*Trecho da página:*
• • •

Acho que esta é uma das razões. Outra é a de que boa parte dos jornalistas culturais locais não é muito atilada com relação à produção na área — o que é um contra-senso, já que ela [a produção cultural] é a matéria-prima do trabalho deles. Há outro detalhe: os jornalistas culturais restringem-se às próprias patotas. Em terceiro lugar, nunca saí pedindo para que ninguém publicasse o quê, ou sobre o quê, escrevo.
• Nas crônicas aglutinadas em Onde me doem os ossos está evidente, ao mesmo tempo, seu amor por Curitiba e inúmeras críticas à cidade. Você diz com todas as letras que o carnaval é inviável em Curitiba, analisa o comportamento dos curitibanos, passando pelo frio e outras manifestações da capital paranaense. O fato de você ter nascido em outra localidade, Joinville (SC), mas ter sido adotado pela capital paranaense, lhe dá uma certa autonomia para olhar, analisar Curitiba?

• • •

*Dados fornecidos:*
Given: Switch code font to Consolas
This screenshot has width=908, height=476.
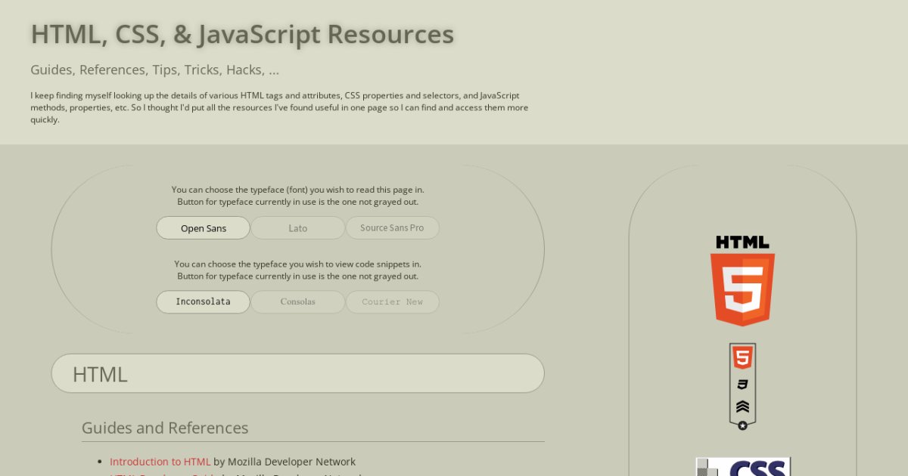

• • •

*Enunciado A:*
Segundo a entrevista, qual é o título do livro que reúne as crônicas do entrevistado?
*Enunciado B:*
Transcreva da entrevista o segmento compreendido entre "Acho que esta" e "o quê, escrevo.", inclusive.
*Enunciado C:*
Prossiga com a entrevista sobre Curitiba e o jornalismo cultural a partir da última frase apresentada.

*Resposta A:*
Onde me doem os ossos.

*Resposta B:*
Acho que esta é uma das razões. Outra é a de que boa parte dos jornalistas culturais locais não é muito atilada com relação à produção na área — o que é um contra-senso, já que ela [a produção cultural] é a matéria-prima do trabalho deles. Há outro detalhe: os jornalistas culturais restringem-se às próprias patotas. Em terceiro lugar, nunca saí pedindo para que ninguém publicasse o quê, ou sobre o quê, escrevo.

*Resposta C:*
Não sei se Curitiba me deu autorização para falar mal dela, mas falo mesmo assim. Acho que certas badalações sobre a cidade são ridículas. São coisas que têm origem no oficialismo, e o oficialismo é, de maneira geral, ridículo. Além do quê, no que diz respeito ao carnaval curitibano, ele não existe mesmo. É uma ficção, produto de nossas piores neuroses. Também falo de coisas que me tocam. O fato é que me sinto curitibano. Moro na cidade há mais tempo do que a grande maioria dos curitibanos nascidos aqui. Estudei aqui, fiz faculdade aqui e meus filhos nasceram aqui. Portanto, acho que sou merecedor desta liberdade.
• Como está a adaptação de seu livro Os heróis da liberdade para o cinema?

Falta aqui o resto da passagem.